W tym miejscu trzeba przypomnieć trzy kontuzje, które wyeliminowały z gry zawodniczki a w klubie mocno na nie liczono. Na turnieju w Baranowiczach urazu doznała Edyta Rzenno. Niedawno poważnej kontuzji nabawiła się Joanna Szeszko. - Joasia ostatnio nas odwiedziła i mówiła, że chętnie potrenowałaby. Jest to zawodniczka bardzo ambitnia. Wierzę, że do nas wróci. Najbliższy mecz gramy z Tauronem z zespołem o ogromnym potencjale. Obu drużynom są potrzebne punkty. Różnice między piątym,a dziewiątym miejsce w tabeli są niewielkie - mówi Wiesława Czaja.

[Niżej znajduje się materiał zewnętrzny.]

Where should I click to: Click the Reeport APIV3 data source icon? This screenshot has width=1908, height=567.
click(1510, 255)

Rewelacyjne występy miała Anna Klimakowa. W jednym z meczów zdobyła 33 punkty. Jest to rzadko spotykany wynik na siatkarskich boiskach. - Anna jest bardzo mocna, chce uczyć się i szybko przyswaja wiedzę. Pochodzi ze słynnej stajni Nikołaja Karpola w Jekaterynburgu. Mamy z tym szkoleniowcem znakomite kontakty. Zaczęła u nas grać i słyszę, że trenerzy na zajęciach z taktyki ustalają jak zatrzymać Rosjankę - mówi Wiesław Czaja.

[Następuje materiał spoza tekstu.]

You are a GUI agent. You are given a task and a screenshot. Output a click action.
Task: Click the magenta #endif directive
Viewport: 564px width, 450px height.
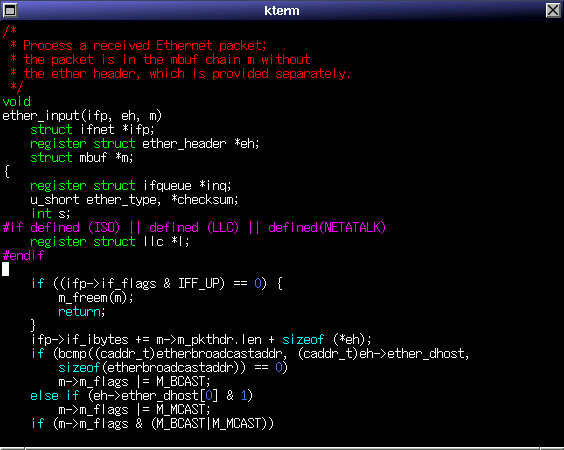point(23,255)
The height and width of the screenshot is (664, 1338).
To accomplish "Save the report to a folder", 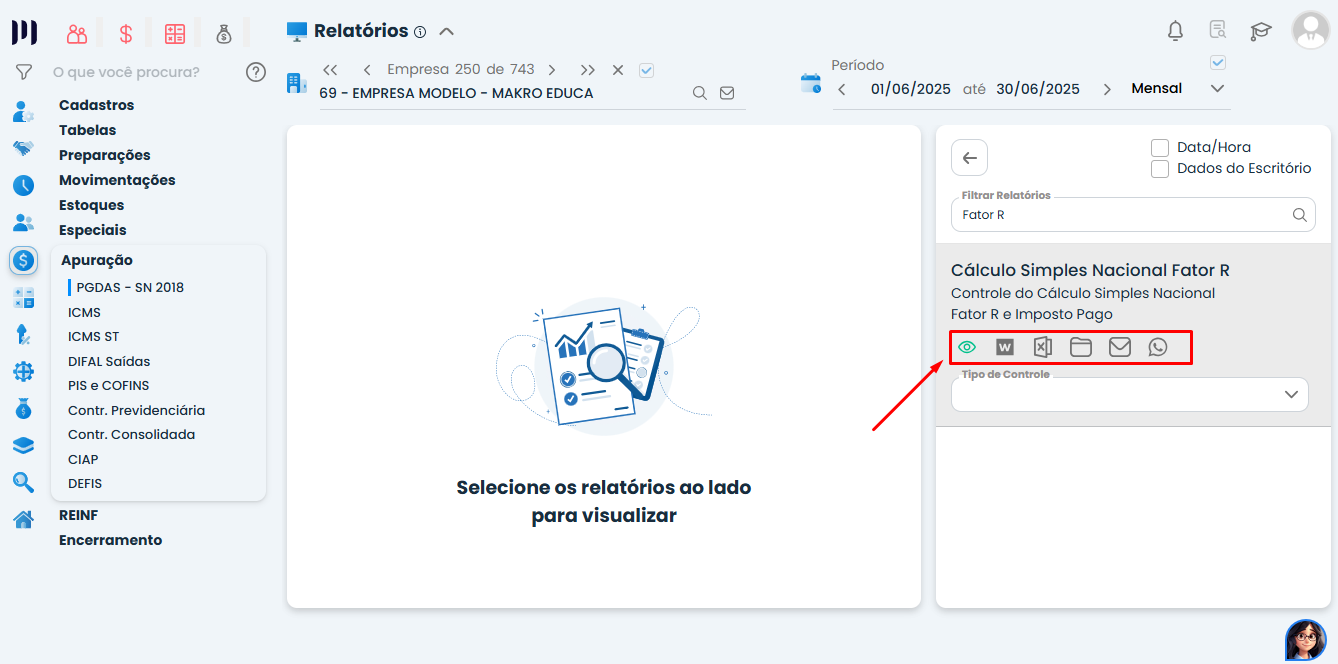I will pyautogui.click(x=1081, y=347).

Na ostatni mecz przyjdzie kibicom czekać do poniedziałku. Jak czytamy na stronie lidera tabeli Atom uTrefla Sopot zespół ten podejmie w ERGO ARENA zdobywce Pucharu Polski 2010 Organikę Budowlanych Łódź. Drużyna trenera Wiesława Popika w związku z nieudaną przygoda w europejskich pucharach, problemami kadrowymi i wyraźnym przemęczeniem nie dawała sobie zbyt dobrze rady na krajowym podwórku. To sprawiło, że Budowlane przegrały dotychczas aż sześć meczów i zajmują 8. miejsce w tabeli. Zawodniczki Atomu będą z kolei na pewno chciały umocnić swoją pozycję na półmetku sezonu. W tym ma z kolei pomóc obecność Olgi Fateevej, której debiut zaplanowany został właśnie na poniedziałkowe spotkanie z Organiką.